Hands on experience has prepared Cameron Dwyer for an engaging career.

As the Lead Student Strength Coach for the Washington State University Men’s Baseball and Women’s Soccer teams, Cameron Dwyer’s hit a home run. As a baseball-loving kid whose summers were defined by games, tournaments, and traveling, the Spokane-native once dreamt of becoming a professional baseball player. At the same time, Cameron knew his other aspiration of making a positive impact on others meant he should go to college.

Cameron chose WSU because he’d grown up around Coug fans and always heard the University had a positive culture. “It’s close enough to home,” he said, “that I get to see my family. They come to Pullman for events. And, WSU has a strong kinesiology program, which provides me countless opportunities.”

Cameron receives numerous scholarships, including the Cline W. Frasier and Gretchen Gnauck Frasier Endowed Scholarship, designated for students who are highly motivated to excel in college. He also received the WSU Presidential Leadership Award, Faculty Honor for Outstanding Critical Thinking, and Faculty Award for Outstanding Presentation at the Bruya-Wood Undergraduate Research conference. Go, Cameron!

“These scholarships are incredibly valuable to me,” Cameron said, “because other people saw the work I was doing and believed it was worth their investment. Private support has had a profound impact on me. The generosity of donors motivates me to work hard to represent them and the WSU community in the best way possible.”

Through hands-on experience in the Bohler Weight Room, a Division I collegiate facility, Cameron has developed strong leadership skills and learned to adapt to a fast-paced professional environment. This included waking at 4:30 a.m. and preparing “Bohler” before the morning teams arrived.

Under the mentorship of Assistant Director of Strength and Conditioning, and full-time Strength Coach for baseball and soccer, Coach Adam Thackery, Cameron led team warm-up and cool-down sessions, and coached proper form and technique during team lifts. “Coach Adam was the most significant contributor to, and guiding influence on, my time in the Bohler weight room,” Cameron said. “And for that, I am extremely grateful.”

By applying his effort and focus to growing professionally, Cameron said he’s been more successful at WSU and found a greater purpose. His most fulfilling experience so far has been working as a student strength coach in Bohler. “During my five-plus semesters and over 900 hours of coaching,” he said, “I’ve met and worked with elite athletes and extremely talented strength and conditioning professionals.”
Cameron also worked with the late David Lang, noted coach who passed away in February 2018. “Coach Lang always pushed me to be active in life and to pursue my dreams,” he said. “He shared stories and wisdom that motivated me to look for opportunities to grow professionally and personally.” Cameron said that it’s not enough simply to be present; he practices Coach Lang’s email signature: “Be a force, not a reaction.”

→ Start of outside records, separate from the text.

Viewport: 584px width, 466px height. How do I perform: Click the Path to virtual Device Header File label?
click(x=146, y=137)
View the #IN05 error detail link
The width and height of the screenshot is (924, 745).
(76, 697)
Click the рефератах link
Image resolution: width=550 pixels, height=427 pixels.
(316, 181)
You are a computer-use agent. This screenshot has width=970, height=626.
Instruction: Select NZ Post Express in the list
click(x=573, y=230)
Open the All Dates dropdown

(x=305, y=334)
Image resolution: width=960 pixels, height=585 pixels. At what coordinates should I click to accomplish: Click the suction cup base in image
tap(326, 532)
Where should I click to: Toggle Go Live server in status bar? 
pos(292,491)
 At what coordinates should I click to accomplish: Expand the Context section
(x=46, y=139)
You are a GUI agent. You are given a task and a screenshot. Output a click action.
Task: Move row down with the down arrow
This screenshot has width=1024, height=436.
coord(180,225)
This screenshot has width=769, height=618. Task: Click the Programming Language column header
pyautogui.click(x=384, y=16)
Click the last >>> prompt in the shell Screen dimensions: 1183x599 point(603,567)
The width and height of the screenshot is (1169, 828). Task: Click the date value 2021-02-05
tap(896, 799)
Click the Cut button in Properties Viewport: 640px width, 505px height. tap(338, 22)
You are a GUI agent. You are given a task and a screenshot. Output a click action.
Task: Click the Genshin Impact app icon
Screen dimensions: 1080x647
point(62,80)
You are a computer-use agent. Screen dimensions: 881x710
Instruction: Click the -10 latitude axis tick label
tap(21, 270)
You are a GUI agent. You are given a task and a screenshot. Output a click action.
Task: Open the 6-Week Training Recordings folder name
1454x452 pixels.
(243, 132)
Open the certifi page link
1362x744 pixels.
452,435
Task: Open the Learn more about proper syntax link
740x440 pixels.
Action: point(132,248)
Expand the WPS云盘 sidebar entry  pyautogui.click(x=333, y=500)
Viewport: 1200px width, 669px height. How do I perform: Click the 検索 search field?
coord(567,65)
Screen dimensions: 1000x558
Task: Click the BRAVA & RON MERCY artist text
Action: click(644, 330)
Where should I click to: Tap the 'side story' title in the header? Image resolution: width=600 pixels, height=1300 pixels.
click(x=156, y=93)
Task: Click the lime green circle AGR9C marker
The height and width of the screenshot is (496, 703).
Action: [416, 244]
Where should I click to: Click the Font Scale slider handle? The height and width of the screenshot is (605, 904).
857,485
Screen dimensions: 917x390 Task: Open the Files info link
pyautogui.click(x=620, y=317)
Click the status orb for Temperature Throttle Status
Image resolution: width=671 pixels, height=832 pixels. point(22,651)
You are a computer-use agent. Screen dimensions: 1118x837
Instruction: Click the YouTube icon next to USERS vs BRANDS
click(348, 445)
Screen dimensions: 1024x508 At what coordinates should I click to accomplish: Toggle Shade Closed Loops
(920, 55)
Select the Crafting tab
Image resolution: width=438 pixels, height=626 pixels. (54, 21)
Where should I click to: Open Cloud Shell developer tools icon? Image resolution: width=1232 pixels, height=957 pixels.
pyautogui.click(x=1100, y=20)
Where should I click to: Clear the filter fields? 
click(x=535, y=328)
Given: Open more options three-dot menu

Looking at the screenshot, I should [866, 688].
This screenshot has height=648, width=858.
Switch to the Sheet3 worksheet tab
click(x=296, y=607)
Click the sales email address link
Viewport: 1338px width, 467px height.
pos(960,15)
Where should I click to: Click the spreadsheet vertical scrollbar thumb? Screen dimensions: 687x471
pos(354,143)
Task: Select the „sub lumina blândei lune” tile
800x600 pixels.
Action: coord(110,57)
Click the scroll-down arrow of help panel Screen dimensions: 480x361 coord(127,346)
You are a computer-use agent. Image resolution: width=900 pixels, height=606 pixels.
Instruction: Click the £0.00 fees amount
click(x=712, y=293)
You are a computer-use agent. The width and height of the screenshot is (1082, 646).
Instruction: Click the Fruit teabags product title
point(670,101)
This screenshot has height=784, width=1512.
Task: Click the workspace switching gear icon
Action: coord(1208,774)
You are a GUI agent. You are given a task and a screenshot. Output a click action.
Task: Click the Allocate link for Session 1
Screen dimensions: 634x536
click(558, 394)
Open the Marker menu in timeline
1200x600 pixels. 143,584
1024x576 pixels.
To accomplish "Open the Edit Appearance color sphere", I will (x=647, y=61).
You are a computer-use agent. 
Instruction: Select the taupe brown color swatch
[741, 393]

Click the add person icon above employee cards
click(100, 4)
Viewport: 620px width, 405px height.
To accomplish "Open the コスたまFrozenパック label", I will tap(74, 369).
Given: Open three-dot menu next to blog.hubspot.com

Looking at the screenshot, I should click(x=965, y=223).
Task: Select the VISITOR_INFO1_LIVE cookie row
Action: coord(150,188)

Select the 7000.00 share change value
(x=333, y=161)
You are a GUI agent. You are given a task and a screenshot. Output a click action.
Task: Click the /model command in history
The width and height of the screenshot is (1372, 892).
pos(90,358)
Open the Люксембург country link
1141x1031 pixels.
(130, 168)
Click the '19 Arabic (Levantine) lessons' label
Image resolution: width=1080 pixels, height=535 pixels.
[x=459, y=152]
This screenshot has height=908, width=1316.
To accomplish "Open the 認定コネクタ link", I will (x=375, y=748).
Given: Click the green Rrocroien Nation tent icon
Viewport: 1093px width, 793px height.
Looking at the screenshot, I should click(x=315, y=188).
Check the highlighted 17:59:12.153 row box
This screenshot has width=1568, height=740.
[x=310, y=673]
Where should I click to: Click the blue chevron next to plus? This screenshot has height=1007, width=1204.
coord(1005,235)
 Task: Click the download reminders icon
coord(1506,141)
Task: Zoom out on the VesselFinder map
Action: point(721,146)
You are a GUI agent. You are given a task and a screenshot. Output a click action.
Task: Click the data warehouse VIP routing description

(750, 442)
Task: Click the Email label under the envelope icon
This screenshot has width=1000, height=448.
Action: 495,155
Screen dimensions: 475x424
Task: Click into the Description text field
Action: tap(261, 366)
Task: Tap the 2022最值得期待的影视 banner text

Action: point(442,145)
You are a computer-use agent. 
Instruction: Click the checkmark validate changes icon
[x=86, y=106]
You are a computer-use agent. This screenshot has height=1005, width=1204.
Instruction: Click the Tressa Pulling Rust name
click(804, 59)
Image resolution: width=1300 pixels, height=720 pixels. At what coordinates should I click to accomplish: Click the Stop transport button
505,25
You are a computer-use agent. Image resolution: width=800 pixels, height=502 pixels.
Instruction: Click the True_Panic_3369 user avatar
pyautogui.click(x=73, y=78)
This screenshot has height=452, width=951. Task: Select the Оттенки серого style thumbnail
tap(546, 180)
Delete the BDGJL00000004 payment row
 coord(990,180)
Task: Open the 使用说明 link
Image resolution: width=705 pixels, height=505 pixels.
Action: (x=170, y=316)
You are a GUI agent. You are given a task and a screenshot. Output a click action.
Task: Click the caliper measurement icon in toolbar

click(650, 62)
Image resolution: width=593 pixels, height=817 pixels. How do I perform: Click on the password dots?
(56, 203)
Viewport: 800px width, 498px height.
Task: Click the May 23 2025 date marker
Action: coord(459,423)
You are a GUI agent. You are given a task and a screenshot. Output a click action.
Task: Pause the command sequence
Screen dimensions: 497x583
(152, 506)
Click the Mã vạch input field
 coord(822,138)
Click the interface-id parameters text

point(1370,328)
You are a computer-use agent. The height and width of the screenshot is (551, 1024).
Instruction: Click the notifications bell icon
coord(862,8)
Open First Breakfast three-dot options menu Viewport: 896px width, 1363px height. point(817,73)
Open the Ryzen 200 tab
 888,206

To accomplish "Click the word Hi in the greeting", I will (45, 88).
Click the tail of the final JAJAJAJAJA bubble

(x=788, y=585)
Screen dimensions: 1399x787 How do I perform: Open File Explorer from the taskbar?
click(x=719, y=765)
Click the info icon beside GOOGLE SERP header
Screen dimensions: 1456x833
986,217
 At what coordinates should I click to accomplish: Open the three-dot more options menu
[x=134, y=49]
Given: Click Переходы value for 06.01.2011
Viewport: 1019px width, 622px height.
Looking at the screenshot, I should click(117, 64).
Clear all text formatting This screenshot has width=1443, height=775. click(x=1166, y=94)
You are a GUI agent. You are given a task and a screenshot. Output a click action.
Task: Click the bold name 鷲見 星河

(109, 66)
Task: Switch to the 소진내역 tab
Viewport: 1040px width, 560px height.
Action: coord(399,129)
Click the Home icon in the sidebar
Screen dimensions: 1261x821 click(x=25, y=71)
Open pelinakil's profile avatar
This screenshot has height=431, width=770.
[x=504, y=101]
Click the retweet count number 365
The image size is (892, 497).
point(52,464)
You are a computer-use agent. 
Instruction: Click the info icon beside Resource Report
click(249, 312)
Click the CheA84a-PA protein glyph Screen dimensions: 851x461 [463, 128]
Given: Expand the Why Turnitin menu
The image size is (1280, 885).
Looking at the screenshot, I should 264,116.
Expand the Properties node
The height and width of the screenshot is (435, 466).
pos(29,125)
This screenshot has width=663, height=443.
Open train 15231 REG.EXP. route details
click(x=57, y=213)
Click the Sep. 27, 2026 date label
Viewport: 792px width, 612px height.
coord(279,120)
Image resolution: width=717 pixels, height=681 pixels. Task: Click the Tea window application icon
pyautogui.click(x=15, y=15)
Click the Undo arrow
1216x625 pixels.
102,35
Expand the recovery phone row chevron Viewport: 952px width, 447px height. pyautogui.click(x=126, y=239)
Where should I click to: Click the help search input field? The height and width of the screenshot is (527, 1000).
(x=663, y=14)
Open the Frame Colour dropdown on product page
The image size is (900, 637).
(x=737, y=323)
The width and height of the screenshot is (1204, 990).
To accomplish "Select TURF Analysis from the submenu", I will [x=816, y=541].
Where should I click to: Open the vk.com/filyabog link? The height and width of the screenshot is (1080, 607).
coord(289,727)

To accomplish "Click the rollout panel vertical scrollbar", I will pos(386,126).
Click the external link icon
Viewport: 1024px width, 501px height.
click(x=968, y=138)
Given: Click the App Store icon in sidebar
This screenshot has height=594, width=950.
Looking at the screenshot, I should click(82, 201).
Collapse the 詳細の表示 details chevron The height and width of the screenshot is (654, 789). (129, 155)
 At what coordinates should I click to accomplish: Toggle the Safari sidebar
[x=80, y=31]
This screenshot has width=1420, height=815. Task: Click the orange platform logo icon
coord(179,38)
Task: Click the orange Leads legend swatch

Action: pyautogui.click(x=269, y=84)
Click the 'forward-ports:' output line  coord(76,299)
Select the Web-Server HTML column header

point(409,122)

After his experiences in the WSU Sports Science program, Cameron changed his career goal to chiropractic medicine. His kinesiology classes combined with his work as a strength and conditioning coach helped him decide to become a health care professional who incorporates exercise with chiropractic wellness to help improve the lives and health of people in the community.

WSU faculty members have had a positive impact on Cameron’s educational experience, helping him take the information he learned in class and apply it in a practical setting. He especially appreciates Dr. Phillip Morgan’s energy and teaching methods in human anatomy. “Dr. Morgan made a challenging class fun and entertaining,” he said. “The class motivated me to become a teaching assistant in anatomy.” Cameron guides students through their studies in anatomical structure and function, and prepares them for future health care careers.

In Professor Kim Holmstrom’s capstone class, she provides instruction on how to work with and help individuals with special considerations (i.e., pregnant women, or those with cerebral palsy, Parkinson’s, multiple sclerosis, and more) to exercise and stay healthy. “That class was very fulfilling,” Cameron said, “and it applies directly to my future goals.”

After graduating from WSU, Cameron will complete two internships in Pullman while completing 570 practicum hours at Carnahan Chiropractic and personal training at Snap Fitness. He will also teach courses for WSU’s Physical Education Activity department. Then he plans to attend a chiropractic college to pursue a Doctor of Chiropractic Medicine degree.